Oli gambit expectedly invited the wrath of the entire political spectrum, not merely from the NCP veterans and dissidents. Prachanda, Madhav, and four other NCP veterans tried to scuttle the promulgation of the ordinances but failed as President Bidya Devi Bhandari approved the new laws even as they were putting their act together.
Next their demand was an emergency meeting of the Standing Committee with ‘leadership change’ as an item on the agenda. Dissidents also demanded an urgent meeting of the Secretariat and called for Oli’s scalp. Sensing the mood, the Prime Minister got the two new ordinances repealed on 24 April. This he did after going through the motions of consultations with Prachanda, Madhav Nepal, and other leaders besides the Chief Justice of Nepal.
Five days later, on 29 April, Prime Minister Oli convened a meeting of the Secretariat. Majority of the leaders, who took the floor reportedly asked him to step down. To their surprise, he was ready and willing to go but after the Corona crisis is over. “Once the Covid-19 crisis is over, I will step down; but from this forum, I would like to propose Bamdev (Gautam) as the next Prime Minister and (Madhav) Nepal as party Chair,” he declared with a wry smile.
Veteran Communist leader Radha Krishan Mainali has termed Oli offer as a “ploy to prolong his stay in office”; others think that Oli is trying to hoodwink dissidents. For valid reasons.

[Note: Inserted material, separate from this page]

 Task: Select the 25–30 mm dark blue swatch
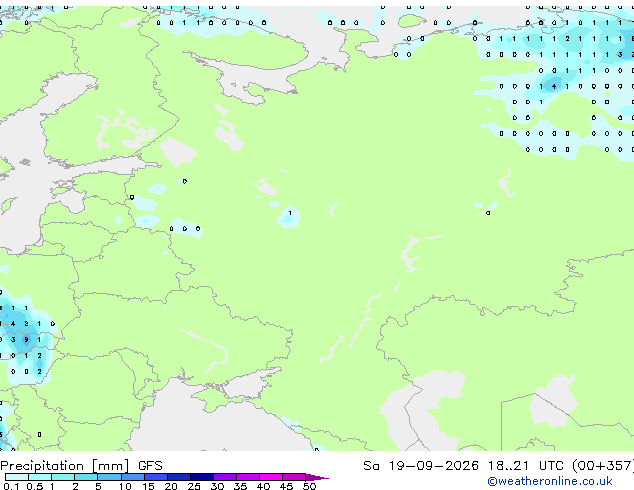tap(202, 477)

Bamdev Gautam is not a law maker. He was defeated in the 2017 elections. So he cannot become Prime Minister under the Nepal Constitution. He can enter Parliament by getting into the Upper House. But constitution stipulates that Prime Minister be from the Lower House only. To enable Oli plan to work, the constitution will have to be amended, which is a tedious process. Moreover, NCP does not have clear two-third majority in Parliament to push through any such amendment.

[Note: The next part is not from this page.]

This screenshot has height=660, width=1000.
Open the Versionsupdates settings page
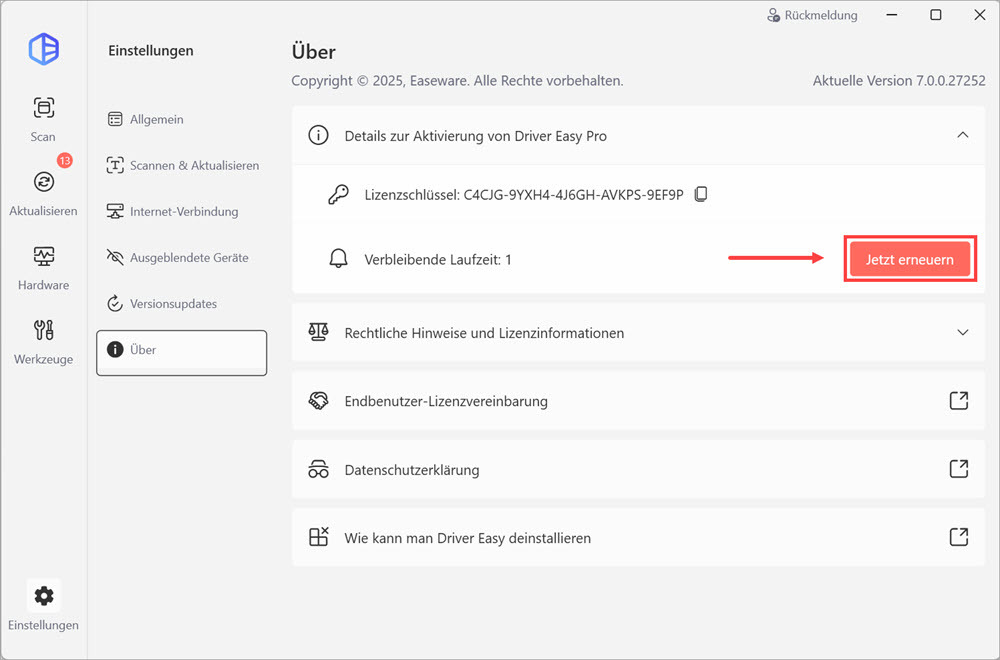coord(172,303)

Thus Bamdev Gautam loses the race. Well, he can enter Lower House of Parliament by contesting a by-election. This possibility is also on the table. But first there must be a by-election. And it can happen only if a vacancy is created. For this a ruling party lawmaker must resign. All ifs with no time frame. Result Advantage Oli once again. He stays.
What about Madhav Nepal? Party chair to him means he becomes the third co-chairman of the NCP, after Oli and Prachanda. It is an option he must weigh very carefully since the NCP is not yet a homogenous party. The situation is pregnant with multiple possibilities under the spectre of trust deficit among the seniors. One thing is clear as of now. There is going to be no dull moment on the political theatre.

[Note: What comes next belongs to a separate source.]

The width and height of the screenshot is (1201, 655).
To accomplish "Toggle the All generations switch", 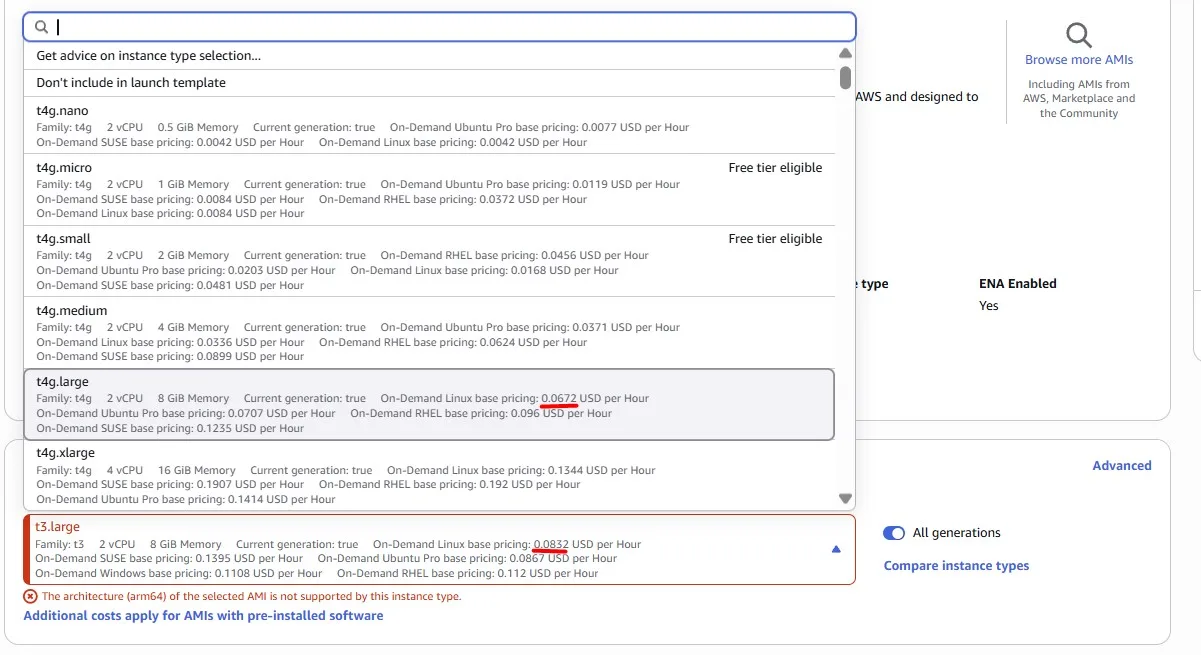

Outside forces appear to have become quite active on and off the scene. During the last few days, the Chinese Ambassador in Kathmandu reportedly met top NCP leaders and discussed the political scenario. He had a meeting with President Bidya Devi Bhandari. Chinese President Xi Jinping also spoke to her over the telephone from Beijing. So is there any new Dragon shadow in the works? We will know soon.